Below are records; reproduce exactly the lines from the first through the one containing "Click 'Associer un".

BEGIN Extracted entries

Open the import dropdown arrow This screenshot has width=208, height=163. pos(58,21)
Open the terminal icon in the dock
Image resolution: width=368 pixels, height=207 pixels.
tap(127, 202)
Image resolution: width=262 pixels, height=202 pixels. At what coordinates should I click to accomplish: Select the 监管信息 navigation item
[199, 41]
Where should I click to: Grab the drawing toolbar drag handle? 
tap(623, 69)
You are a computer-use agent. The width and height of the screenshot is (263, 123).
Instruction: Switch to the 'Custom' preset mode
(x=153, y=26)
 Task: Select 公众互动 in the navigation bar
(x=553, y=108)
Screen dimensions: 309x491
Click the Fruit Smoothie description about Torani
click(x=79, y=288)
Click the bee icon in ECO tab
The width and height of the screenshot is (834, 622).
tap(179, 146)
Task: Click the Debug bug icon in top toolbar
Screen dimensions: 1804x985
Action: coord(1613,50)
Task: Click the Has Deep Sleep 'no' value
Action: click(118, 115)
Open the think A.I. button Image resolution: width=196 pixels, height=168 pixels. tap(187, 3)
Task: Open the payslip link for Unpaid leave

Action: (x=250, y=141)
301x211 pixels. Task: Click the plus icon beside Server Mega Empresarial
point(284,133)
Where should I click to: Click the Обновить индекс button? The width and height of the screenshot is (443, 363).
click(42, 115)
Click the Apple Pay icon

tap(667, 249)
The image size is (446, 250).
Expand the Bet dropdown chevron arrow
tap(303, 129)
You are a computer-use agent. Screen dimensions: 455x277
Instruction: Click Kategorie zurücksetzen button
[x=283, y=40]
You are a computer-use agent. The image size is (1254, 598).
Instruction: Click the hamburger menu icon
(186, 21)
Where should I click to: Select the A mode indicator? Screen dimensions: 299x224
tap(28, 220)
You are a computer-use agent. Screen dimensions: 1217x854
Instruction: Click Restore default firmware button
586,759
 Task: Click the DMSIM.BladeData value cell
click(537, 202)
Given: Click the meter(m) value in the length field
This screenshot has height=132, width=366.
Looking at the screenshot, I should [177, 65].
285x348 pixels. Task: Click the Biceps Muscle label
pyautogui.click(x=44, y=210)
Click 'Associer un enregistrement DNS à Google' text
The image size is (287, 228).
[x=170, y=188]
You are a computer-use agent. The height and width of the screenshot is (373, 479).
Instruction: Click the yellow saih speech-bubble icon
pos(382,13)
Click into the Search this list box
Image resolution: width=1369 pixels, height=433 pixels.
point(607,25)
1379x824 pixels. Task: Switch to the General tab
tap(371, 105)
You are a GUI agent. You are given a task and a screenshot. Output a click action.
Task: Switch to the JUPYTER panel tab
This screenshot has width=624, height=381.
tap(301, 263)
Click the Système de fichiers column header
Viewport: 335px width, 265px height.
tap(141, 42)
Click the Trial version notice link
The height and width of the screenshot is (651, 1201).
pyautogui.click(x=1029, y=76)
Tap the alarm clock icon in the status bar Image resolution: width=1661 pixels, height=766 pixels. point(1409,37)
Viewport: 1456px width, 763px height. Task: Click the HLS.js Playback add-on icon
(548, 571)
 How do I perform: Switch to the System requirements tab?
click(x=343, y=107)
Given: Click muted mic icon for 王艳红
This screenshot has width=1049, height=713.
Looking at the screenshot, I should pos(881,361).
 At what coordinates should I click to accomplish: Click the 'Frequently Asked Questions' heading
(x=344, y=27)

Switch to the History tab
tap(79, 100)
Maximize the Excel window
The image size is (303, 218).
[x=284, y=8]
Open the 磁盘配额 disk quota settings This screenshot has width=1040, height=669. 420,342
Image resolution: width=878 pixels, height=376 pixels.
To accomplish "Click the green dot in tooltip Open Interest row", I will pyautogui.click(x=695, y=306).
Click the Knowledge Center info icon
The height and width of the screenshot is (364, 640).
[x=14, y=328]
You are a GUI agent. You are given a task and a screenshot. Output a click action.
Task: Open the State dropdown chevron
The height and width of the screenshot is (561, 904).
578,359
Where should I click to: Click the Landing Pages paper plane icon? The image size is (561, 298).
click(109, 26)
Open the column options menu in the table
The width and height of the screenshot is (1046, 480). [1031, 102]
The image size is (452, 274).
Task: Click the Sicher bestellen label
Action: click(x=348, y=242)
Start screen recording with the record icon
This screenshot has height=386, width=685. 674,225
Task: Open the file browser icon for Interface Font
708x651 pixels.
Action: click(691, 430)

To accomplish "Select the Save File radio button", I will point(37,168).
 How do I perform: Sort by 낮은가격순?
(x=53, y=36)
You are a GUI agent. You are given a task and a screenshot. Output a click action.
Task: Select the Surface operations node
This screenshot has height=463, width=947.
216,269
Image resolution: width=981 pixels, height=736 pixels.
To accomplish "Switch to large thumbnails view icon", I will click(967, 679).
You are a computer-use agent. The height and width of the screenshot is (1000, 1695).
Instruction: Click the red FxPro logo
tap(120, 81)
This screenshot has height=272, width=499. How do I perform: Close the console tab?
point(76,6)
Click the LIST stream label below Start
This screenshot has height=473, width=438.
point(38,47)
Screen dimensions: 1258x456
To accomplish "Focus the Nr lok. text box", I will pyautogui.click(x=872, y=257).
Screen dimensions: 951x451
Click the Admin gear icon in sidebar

END Extracted entries

* _Response box_
Open the import dropdown arrow This screenshot has width=208, height=163. pos(58,21)
Open the terminal icon in the dock
Image resolution: width=368 pixels, height=207 pixels.
tap(127, 202)
Image resolution: width=262 pixels, height=202 pixels. At what coordinates should I click to accomplish: Select the 监管信息 navigation item
[199, 41]
Where should I click to: Grab the drawing toolbar drag handle? 
tap(623, 69)
You are a computer-use agent. The width and height of the screenshot is (263, 123).
Instruction: Switch to the 'Custom' preset mode
(x=153, y=26)
 Task: Select 公众互动 in the navigation bar
(x=553, y=108)
Screen dimensions: 309x491
Click the Fruit Smoothie description about Torani
click(x=79, y=288)
Click the bee icon in ECO tab
The width and height of the screenshot is (834, 622).
tap(179, 146)
Task: Click the Debug bug icon in top toolbar
Screen dimensions: 1804x985
Action: coord(1613,50)
Task: Click the Has Deep Sleep 'no' value
Action: click(118, 115)
Open the think A.I. button Image resolution: width=196 pixels, height=168 pixels. tap(187, 3)
Task: Open the payslip link for Unpaid leave

Action: (x=250, y=141)
301x211 pixels. Task: Click the plus icon beside Server Mega Empresarial
point(284,133)
Where should I click to: Click the Обновить индекс button? The width and height of the screenshot is (443, 363).
click(42, 115)
Click the Apple Pay icon

tap(667, 249)
The image size is (446, 250).
Expand the Bet dropdown chevron arrow
tap(303, 129)
You are a computer-use agent. Screen dimensions: 455x277
Instruction: Click Kategorie zurücksetzen button
[x=283, y=40]
You are a computer-use agent. The image size is (1254, 598).
Instruction: Click the hamburger menu icon
(186, 21)
Where should I click to: Select the A mode indicator? Screen dimensions: 299x224
tap(28, 220)
You are a computer-use agent. Screen dimensions: 1217x854
Instruction: Click Restore default firmware button
586,759
 Task: Click the DMSIM.BladeData value cell
click(537, 202)
Given: Click the meter(m) value in the length field
This screenshot has height=132, width=366.
Looking at the screenshot, I should [177, 65].
285x348 pixels. Task: Click the Biceps Muscle label
pyautogui.click(x=44, y=210)
Click 'Associer un enregistrement DNS à Google' text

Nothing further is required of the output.